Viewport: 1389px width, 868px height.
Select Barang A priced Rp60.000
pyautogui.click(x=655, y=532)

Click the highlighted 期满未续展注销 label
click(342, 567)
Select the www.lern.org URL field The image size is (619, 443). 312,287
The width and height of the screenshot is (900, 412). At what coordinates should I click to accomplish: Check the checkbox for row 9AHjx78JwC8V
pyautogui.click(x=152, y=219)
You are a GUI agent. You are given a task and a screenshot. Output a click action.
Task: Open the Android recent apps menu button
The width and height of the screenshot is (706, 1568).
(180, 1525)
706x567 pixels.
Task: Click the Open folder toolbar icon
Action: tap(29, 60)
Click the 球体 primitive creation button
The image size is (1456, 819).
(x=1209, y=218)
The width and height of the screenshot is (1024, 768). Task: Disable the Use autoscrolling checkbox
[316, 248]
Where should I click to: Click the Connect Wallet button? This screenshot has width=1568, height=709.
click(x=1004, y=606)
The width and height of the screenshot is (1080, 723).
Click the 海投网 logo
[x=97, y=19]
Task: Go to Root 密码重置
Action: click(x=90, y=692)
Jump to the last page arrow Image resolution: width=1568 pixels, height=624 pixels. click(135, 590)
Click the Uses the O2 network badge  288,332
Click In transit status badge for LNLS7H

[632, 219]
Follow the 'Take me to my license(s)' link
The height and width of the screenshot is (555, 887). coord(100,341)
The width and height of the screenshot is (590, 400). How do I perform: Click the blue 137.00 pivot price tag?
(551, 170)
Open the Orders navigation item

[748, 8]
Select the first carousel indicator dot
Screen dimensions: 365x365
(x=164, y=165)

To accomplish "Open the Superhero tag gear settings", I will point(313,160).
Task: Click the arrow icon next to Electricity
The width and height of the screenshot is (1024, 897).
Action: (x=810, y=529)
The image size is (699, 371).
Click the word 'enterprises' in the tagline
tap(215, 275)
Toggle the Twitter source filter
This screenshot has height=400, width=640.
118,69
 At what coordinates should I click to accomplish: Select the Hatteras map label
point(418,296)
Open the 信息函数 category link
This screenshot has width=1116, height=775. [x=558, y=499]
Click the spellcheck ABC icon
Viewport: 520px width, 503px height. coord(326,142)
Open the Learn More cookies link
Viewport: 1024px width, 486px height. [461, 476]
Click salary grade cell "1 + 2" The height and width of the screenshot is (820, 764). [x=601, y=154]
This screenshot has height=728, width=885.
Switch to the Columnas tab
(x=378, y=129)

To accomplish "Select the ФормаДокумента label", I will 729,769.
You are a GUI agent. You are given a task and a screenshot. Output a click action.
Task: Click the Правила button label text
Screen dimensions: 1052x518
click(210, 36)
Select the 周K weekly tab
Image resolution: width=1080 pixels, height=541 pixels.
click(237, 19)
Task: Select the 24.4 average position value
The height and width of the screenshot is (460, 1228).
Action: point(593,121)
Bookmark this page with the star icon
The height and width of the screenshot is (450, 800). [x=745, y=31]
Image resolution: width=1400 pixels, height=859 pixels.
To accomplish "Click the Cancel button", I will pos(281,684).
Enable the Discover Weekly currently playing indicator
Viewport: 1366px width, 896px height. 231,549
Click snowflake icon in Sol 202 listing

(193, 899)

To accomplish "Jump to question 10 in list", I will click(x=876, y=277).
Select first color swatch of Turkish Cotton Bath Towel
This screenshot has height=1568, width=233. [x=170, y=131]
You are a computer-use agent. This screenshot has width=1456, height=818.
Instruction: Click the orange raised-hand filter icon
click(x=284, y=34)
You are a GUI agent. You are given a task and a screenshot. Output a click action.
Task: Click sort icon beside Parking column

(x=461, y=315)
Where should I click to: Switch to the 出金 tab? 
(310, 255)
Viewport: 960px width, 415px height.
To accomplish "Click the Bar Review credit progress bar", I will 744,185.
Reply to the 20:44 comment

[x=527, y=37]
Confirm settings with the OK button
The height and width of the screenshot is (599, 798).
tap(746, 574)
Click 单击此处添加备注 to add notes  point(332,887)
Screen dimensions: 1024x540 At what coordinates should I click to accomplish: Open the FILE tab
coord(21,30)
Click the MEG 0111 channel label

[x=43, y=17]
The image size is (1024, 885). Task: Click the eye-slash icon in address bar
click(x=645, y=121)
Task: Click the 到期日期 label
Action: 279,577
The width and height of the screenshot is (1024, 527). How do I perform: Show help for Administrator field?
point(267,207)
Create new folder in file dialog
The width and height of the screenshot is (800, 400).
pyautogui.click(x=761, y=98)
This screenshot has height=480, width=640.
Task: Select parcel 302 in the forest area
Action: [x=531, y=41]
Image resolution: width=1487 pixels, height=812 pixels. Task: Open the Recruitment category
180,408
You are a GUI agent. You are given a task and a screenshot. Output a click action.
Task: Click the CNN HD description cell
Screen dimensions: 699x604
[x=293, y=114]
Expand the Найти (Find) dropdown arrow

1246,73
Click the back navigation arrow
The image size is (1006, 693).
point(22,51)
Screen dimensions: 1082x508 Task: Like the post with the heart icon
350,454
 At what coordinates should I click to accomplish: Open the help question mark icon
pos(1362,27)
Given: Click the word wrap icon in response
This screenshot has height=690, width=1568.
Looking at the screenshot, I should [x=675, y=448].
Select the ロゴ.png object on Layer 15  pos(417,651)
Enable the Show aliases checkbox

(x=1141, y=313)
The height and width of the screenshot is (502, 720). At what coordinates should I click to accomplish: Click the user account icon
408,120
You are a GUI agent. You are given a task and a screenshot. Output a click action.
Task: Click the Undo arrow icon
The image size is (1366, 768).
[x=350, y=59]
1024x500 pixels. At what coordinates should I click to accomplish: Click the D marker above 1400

----

* TO DO
Filter the data above down to lines with the word "cell", and copy them.

* COMPLETED TASK
Click salary grade cell "1 + 2" The height and width of the screenshot is (820, 764). [x=601, y=154]
Task: Click the CNN HD description cell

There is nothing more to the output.